Flaherty, a Cambridge lawyer, had announced on his website on election night last Tuesday that he would seek a recount, citing “voting irregularities in Everett.”
But in a reversal of such intentions, Flaherty released a new statement on Saturday that said he would not request a recount, though he found the alleged irregularities “concerning.”
Flaherty said that he would focus instead on running against DiDomenico in the fall, when the Senate seat comes up for reelection in accordance with the normal schedule.
The Middlesex, Suffolk, and Essex seat—which represents parts of Cambridge and several surrounding towns, including Everett—was vacated in January by Anthony D. Galluccio.
The former Senator is currently serving a year-long jail term for failing a series of breathalyzer tests, in violation of his probation for a hit-and-run accident in October.
Galluccio’s resignation opened a special election for the seat, which six Democrats vied for in the primary last Tuesday. DiDomenico beat Flaherty and the other contenders by 135 votes, according to The Boston Globe.

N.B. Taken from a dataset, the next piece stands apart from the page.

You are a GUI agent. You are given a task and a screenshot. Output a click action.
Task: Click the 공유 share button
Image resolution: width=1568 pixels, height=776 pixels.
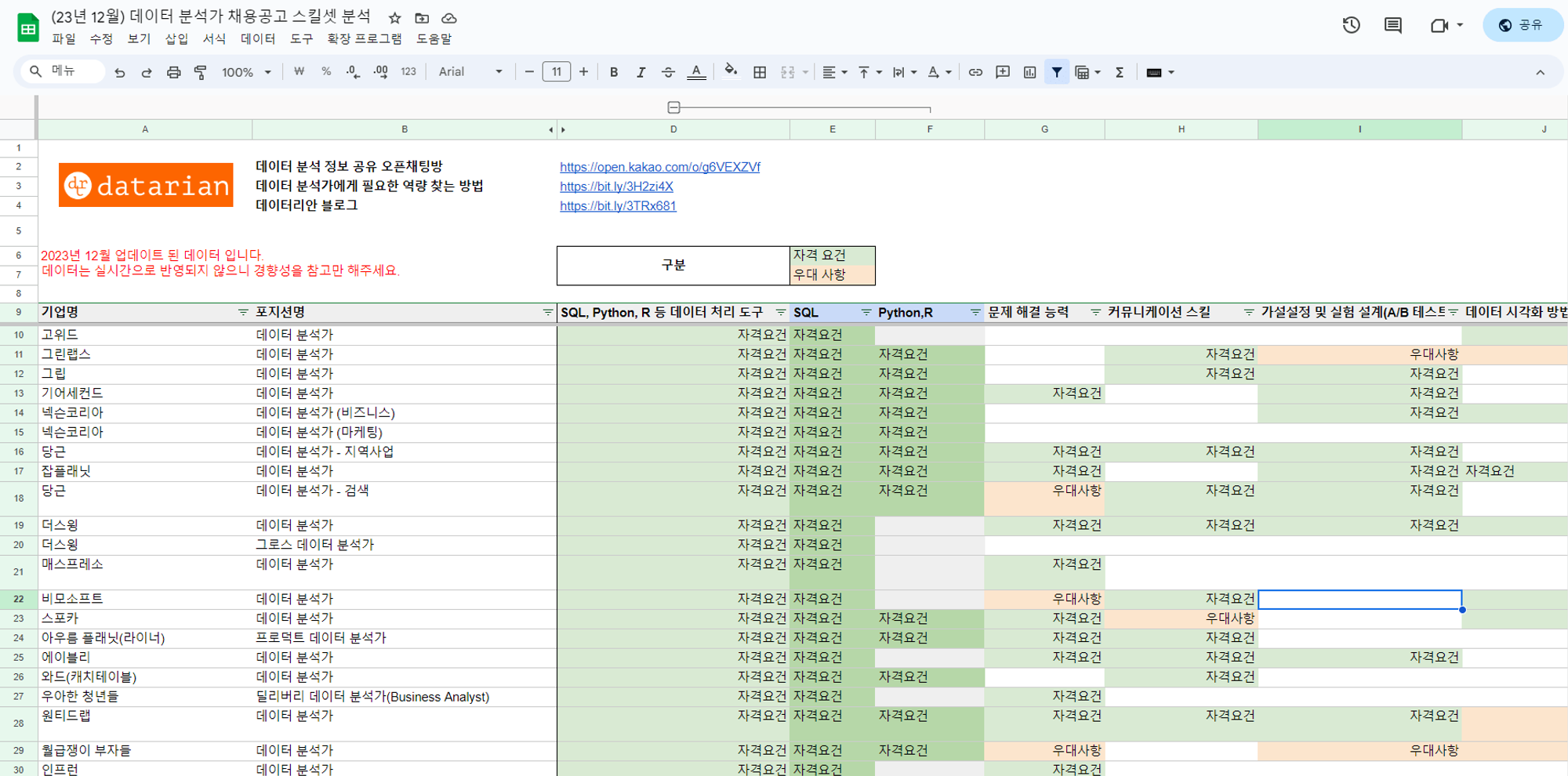click(x=1521, y=25)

In the general election on May 11, DiDomenico will face Independent candidate John Cesan, a resident of Agawam.
Local political pundit Robert Winters said that Flaherty and DiDomenico were the two frontrunners throughout the campaign, and that both were likely to run again in September regardless of the outcome of the special election.
“For [Flaherty] to have actually pursued a recount and then lost—as he almost certainly would have—would have soiled him a bit,” Winters said.
None of the other candidates have expressed an intent to run again in September.
According to Winters, Flaherty’s campaign hopes that progressive voters who chose other candidates in last week’s primary will pick Flaherty over DiDomenico in a two-way race.
“I certainly wouldn’t leap to that conclusion,” Winters said. “The presumption here is that somehow most voters were voting along the traditional left to right political spectrum, but people were largely voting along ethnic and identity lines.”
Winters dismissed Flaherty’s claim that he would represent Cambridge better than Everett resident DiDomenico, pointing out that DiDomenico was born in East Cambridge and attended Cambridge Rindge and Latin School.